The apparatus 100 of FIG. 1 may be to carry out a method for producing a coated article 200 comprising a glass substrate 3 and a coating 1 provided on the glass substrate 3, the coating 1 comprising silver. The method comprises treating the glass substrate 3 for providing the glass substrate 3 with a top surface layer 2 having reduced sodium concentration and providing the top surface layer 2 of the glass substrate 3 with a coating 1 comprising silver such that an article according to the present invention and above mentioned is obtained.

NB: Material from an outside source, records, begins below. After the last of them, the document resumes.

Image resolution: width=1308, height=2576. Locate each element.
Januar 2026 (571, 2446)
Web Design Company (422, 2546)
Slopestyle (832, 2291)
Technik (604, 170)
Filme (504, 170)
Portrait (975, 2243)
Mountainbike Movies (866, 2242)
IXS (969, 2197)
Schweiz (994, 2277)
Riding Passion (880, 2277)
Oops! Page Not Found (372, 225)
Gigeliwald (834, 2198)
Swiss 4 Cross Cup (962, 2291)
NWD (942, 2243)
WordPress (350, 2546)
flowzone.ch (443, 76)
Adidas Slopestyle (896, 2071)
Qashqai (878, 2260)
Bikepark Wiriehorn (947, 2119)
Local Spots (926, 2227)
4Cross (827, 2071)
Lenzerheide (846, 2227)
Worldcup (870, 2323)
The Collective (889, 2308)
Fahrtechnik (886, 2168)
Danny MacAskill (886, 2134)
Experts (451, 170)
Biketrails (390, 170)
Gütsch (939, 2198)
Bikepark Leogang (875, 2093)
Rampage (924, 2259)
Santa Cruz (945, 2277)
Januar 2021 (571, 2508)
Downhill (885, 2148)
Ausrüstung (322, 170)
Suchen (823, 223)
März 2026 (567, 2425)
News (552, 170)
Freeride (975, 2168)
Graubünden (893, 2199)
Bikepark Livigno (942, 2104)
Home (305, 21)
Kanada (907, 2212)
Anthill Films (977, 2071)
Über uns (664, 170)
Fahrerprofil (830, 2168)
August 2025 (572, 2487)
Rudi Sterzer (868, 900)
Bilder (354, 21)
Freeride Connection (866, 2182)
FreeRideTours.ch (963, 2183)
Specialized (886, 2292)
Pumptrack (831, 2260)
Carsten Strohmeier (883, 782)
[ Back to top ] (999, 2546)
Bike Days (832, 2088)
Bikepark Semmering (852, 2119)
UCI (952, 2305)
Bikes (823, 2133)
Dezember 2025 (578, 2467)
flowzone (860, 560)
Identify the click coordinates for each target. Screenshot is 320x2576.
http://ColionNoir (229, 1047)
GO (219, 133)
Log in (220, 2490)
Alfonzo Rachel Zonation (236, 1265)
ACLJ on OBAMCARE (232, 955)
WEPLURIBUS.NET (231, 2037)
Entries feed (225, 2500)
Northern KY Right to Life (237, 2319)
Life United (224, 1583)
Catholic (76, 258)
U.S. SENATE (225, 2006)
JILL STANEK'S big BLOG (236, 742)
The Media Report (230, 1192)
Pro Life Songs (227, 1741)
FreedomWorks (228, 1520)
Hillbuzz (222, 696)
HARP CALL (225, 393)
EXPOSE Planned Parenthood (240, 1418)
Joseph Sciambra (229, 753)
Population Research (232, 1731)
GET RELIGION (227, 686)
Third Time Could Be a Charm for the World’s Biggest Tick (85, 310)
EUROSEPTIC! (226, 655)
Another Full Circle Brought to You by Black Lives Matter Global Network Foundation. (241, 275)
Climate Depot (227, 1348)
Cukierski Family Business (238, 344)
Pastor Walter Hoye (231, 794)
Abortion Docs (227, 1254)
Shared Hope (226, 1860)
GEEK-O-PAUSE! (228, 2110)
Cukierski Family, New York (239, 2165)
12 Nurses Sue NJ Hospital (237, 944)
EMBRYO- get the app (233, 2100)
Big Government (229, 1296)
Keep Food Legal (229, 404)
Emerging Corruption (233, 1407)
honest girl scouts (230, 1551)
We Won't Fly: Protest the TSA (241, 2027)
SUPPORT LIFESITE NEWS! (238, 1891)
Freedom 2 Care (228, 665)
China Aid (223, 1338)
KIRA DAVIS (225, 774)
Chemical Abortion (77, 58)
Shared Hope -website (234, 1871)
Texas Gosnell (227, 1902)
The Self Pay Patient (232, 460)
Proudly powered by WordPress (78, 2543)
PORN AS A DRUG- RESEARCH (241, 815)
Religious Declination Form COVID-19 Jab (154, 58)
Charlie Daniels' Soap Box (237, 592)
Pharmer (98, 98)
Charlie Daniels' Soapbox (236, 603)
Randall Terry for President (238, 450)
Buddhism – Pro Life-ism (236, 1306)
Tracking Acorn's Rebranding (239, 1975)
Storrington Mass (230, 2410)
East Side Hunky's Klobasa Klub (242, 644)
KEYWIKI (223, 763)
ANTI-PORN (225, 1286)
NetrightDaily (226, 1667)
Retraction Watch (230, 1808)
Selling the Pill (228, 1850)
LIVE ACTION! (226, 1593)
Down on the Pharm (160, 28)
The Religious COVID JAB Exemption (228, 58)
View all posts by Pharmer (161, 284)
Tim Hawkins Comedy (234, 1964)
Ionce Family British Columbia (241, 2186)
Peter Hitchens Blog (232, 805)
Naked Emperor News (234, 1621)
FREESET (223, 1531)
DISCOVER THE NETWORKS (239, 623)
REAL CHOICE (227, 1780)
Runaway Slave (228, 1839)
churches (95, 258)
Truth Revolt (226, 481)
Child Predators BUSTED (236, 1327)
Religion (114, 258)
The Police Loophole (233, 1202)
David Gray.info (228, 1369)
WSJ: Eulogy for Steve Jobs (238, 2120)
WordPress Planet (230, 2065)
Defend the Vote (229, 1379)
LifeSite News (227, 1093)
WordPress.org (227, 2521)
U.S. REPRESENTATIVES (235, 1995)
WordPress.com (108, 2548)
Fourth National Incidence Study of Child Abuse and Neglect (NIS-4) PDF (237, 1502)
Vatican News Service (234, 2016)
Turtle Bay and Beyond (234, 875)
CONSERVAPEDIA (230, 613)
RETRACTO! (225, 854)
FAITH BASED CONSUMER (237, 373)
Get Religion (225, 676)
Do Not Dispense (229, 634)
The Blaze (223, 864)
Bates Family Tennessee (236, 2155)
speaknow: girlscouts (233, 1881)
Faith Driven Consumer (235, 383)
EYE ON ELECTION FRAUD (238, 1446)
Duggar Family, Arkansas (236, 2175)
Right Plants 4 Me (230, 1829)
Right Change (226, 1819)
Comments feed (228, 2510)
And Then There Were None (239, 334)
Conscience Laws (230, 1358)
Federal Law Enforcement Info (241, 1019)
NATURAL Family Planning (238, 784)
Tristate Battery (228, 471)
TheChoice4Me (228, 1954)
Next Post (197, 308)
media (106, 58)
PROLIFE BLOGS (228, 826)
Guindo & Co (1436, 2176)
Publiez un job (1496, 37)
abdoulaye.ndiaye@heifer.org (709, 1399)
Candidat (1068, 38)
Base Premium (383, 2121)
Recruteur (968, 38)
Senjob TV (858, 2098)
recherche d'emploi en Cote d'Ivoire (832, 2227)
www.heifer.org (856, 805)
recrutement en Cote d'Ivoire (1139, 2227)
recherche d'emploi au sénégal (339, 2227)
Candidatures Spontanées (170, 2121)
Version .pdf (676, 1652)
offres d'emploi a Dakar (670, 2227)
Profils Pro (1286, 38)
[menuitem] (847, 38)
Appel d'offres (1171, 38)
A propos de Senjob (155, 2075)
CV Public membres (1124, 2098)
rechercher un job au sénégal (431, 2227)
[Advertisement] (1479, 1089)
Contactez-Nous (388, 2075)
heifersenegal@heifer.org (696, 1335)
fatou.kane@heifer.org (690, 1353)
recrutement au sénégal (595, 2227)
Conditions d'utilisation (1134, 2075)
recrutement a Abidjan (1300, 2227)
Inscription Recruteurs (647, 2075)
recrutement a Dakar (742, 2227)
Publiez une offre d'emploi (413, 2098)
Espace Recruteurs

It is possible to produce various embodiments of the invention in accordance with the spirit of the invention. Therefore, the above-presented examples must not be interpreted as restrictive to the invention, but the embodiments of the invention can be freely varied within the scope of the inventive features presented in the claims herein below.

Claims

1-3. (canceled)

4. A coated article comprising a glass substrate and a coating provided on the glass substrate, the coating comprising silver, wherein aluminum concentration in a top surface layer of the glass substrate is higher than the average aluminum concentration in the glass substrate and the coating is generated from essentially individual nanoparticles.

5. The coated article of claim 4, wherein sodium concentration in said top surface layer of the glass substrate is lower than the average sodium concentration in the glass substrate.

6. The coated article of claim 4, wherein the coating further comprises titanium.

7-16. (canceled)

17. The coated article of claim 5, wherein the coating further comprises titanium.